Macarons: un casse-tête entre la Ville et Vernier

STATIONNEMENT • Les nouvelles zones bleues à Châtelaine, à la frontière avec la Ville, donnent du fil à retordre à des usagers et contrôleurs.

  • Les zones bleues à la rue Edmond-Vaucher dépendent à la fois de la Ville et de Vernier.

    Les zones bleues à la rue Edmond-Vaucher dépendent à la fois de la Ville et de Vernier.

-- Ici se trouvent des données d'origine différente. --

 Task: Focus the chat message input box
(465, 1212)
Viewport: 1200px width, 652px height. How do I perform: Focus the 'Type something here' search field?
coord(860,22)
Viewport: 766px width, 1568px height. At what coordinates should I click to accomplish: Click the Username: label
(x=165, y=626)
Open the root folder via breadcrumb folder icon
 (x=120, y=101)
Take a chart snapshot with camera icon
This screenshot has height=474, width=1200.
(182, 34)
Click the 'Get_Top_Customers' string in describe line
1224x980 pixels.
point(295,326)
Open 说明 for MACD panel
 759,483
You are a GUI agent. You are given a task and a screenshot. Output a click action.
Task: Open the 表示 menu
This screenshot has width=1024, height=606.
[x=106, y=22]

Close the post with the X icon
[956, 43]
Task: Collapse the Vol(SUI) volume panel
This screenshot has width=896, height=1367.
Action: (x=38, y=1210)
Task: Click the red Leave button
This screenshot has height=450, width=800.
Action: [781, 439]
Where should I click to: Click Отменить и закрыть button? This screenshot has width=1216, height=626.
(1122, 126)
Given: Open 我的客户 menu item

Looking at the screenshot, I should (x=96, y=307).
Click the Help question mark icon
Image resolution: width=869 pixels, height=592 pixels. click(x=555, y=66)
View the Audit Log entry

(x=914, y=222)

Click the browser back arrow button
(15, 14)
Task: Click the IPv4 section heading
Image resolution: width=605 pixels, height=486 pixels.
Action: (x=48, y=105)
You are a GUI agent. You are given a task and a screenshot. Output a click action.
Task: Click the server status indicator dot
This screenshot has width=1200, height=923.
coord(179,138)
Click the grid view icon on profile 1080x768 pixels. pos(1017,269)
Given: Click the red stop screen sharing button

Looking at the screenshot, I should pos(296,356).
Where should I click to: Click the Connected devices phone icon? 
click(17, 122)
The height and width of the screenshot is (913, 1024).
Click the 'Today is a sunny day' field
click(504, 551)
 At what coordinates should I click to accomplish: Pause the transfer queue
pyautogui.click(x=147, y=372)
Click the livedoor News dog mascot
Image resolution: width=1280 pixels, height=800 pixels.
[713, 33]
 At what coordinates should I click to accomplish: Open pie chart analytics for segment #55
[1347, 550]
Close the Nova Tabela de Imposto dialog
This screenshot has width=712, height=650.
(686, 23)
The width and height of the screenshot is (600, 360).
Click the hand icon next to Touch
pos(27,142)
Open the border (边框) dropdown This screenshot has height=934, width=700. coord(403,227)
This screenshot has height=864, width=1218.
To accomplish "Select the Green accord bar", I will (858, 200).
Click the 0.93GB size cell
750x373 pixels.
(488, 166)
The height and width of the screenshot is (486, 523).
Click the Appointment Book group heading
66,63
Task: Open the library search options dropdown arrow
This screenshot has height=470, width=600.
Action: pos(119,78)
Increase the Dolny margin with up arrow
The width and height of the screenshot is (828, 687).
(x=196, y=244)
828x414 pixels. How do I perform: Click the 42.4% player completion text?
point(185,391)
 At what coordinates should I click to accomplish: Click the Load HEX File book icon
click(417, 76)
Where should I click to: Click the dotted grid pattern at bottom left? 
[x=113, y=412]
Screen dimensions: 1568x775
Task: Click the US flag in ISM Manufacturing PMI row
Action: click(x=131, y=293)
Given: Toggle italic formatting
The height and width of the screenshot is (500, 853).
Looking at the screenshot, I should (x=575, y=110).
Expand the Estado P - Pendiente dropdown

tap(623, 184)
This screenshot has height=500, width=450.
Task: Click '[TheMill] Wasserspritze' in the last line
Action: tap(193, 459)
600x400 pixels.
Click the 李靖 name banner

«Je deviens fou! s'exclame Pascal, un habitant de la rue Edmond-Vaucher, à cheval entre la Ville et la commune de Vernier. Cet automne, j'ai acheté un macaron pour pouvoir me garer en bas de chez moi en zone bleue. Depuis, je n'arrête pas d'être amendé!» Pascal habite sur le territoire de la Ville. Il a donc fait une demande pour l'obtention d'un macaron dans ce secteur englobant Vieusseux-Charmilles et comprenant notamment sa rue.

Zone interdite

Après avoir acheté son sésame 200 francs, il découvre le lendemain, qu'il a une bûche mentionnant un parcage dans une mauvaise zone: «On me reproche de m'être garé côté Ville. Mais l'erreur vient de la Fondation des parkings qui m'a délivré le mauvais mararon. C'est vraiment kafkaïen!»

Moitié-moitié

Vérification faite, la Fondation des parkings admet qu'il y a eu un cafouillage: «Effectivement, depuis octobre des zones bleues sont installées progressivement sur la commune de Vernier, détaille Jean-Luc Goumaz, directeur de la Fondation des parkings. Depuis, un côté de la rue Edmond-Vaucher se trouve sur la zone de Châtelaine et l'autre côté, sur la zone de la Ville. Je reconnais qu'il y ait pu y avoir un amalgame de la part de mes contrôleurs mais aussi des usagers. Nous allons rectifier le tir et annulerons les amendes s'il y a erreur prouvée.»

Rebelote

De son côté, Pascal a immédiatement signalé la méprise. la Fondation des parkings s'est excusée et a annulé l'amende. Dans la foulée, elle lui a remis le bon macaron.Tout est bien qui finit bien pensez-vous? Et bien non! Le lendemain, Pascal est interloqué. Il découvre à nouveau un papillon avec une prune à 40 francs! «De qui se moque-t-on? Encore une fois, on me dit j'ai un macaron qui n'est pas pour la bonne zone, s'étrangle-t-il J'étais pourtant garé du bon côté de la rue cette fois!» Bien entendu, la Fondation des parkings a été avisée. Et encore une fois, elle a dû faire profil bas en reconnaissant ses erreurs consécutives. «En attendant que les limites soient clairement expliquées aux riverains, la Fondation des parkings ne ferait-elle pas mieux d'informer ses agents? s'interroge Pascal. Ça éviterait qu'on s'énerve pour des prunes!»